What do you do regarding Climate Education?
“For a couple of days each week I now work for the Ministry of Eco Education, which is a free curriculum for teachers. It uses hand-picked resources from hundreds of organisations, the best of climate and sustainability education, which are then used to consider big questions.They consist of a series of around 8 lessons around 7 themes: energy, nature, waste, water, transport, food, and society.
“This helps teachers with little time to spare as they can chose a question, click on a link, and learn with their students.The lessons are totally flexible, and teachers can dip in and out of the topics or pick questions they think their classes will enjoy learning about. The lessons can be used for early years to Key Stage 3.”

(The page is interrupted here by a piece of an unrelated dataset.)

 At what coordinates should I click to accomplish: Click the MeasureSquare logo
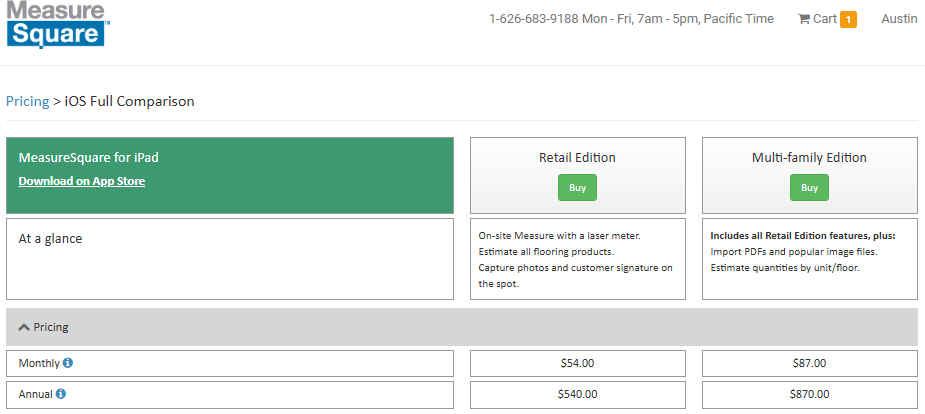pyautogui.click(x=57, y=24)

What would a good National Curriculum look like?
“The Ministry of Eco Education curriculum has been well received and 2,700 schools have access to the lessons. The national curriculum is very knowledge-based but doesn’t help the development of skills for sustainable development. We should weave sustainability throughout the curriculum and the Ministry of Eco Education has done that, but I really believe this approach could be coming from the Department for Education. There is currently a bill going through parliament that aims to ensure all schools provide young people with a robust climate education.”
What should we be doing in the Northeast? How can we use our heritage of energy production from coal to inspire us to be a major region for renewable energy production? What good news stories are there in our region?
“Northumberland County Council have just released their climate and sustainability school resources pack. It’s unique in that it covers climate and sustainability in our region and what the County Council is doing to get achieve Net Zero by 2030. This makes the information regionally relevant to schools in the area and means young people know how to act sustainably in different aspects of life such as energy, food, nature, transport, or waste.
“The Northeast was the centre of the Industrial Revolution and responsible for driving huge technological development. Then the handling of the collapse of coal mining was dismal. However, the region is already a leading light for wind power, sustainable industries, forestry and driving eco education forward. We have so much to be proud of from our heritage and a lot to look forward to in the future.”